I-5 bridge collapses: A truck hauling a too-tall load hit an overhead girder of a bridge on the major thoroughfare between Seattle and Canada, sending a section of the span and two vehicles into the Skagit River below, though all three occupants suffered only minor injuries.
It happened about 7 p.m. Thursday on the north part of the four-lane Interstate 5 bridge near Mount Vernon, about 60 miles north of Seattle and 40 miles south of the Canada border, and disrupted travel in both directions.
Initially, it wasn't clear if the bridge just gave way on its own. But at an overnight news conference, Washington State Patrol Chief John Batiste blamed it on two tractor-trailers carrying an oversize load that hit an upper part of the span. The vertical clearance from the roadway to the beam is 14.6 feet.
"For reasons unknown at this point in time, the semi struck the overhead of the bridge causing the collapse," Batiste said.

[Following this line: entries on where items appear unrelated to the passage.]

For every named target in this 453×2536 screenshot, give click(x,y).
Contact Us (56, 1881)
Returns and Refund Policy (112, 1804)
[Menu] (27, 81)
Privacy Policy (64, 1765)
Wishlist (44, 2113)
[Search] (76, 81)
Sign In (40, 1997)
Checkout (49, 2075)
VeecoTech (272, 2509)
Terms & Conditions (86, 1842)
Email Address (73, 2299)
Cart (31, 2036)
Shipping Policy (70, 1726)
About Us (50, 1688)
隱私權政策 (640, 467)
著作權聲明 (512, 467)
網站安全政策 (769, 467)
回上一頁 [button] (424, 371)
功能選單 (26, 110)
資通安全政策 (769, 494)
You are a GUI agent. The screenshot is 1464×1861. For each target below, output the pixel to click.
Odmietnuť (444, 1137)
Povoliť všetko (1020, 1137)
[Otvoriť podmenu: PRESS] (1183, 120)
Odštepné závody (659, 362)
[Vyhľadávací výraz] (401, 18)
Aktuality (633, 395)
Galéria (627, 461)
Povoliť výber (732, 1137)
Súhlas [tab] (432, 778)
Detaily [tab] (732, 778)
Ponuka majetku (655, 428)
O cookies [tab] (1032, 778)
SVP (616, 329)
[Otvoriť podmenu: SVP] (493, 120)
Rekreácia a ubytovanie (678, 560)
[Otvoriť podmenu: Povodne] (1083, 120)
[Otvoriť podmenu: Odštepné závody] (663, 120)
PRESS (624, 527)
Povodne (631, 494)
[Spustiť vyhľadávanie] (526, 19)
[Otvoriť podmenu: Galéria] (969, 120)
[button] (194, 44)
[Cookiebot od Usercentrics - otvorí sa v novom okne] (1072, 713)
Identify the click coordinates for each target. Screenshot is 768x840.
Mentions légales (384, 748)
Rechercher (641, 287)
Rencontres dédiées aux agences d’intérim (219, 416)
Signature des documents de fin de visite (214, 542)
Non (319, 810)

Investigators are trying to find out how this happened.
Transportation officials are working on plans for either a temporary or permanent replacement
Governor Jay Inslee said three people were removed from the river and taken to hospitals, with no casualties reported.
Rescue teams launched boats and rescued the three people, while divers searched for any other people. No others were found, and it is believed there were no others.
Dan Sligh, who was driving on the bridge before a section of it collapsed, said that his truck went right off the bridge and landed in the river. His shoulder was dislocated, and the truck's roof was caved in.
He and his wife were being treated for injuries at a local hospital. "Rough day," he said.
The Associated Press contributed to this report.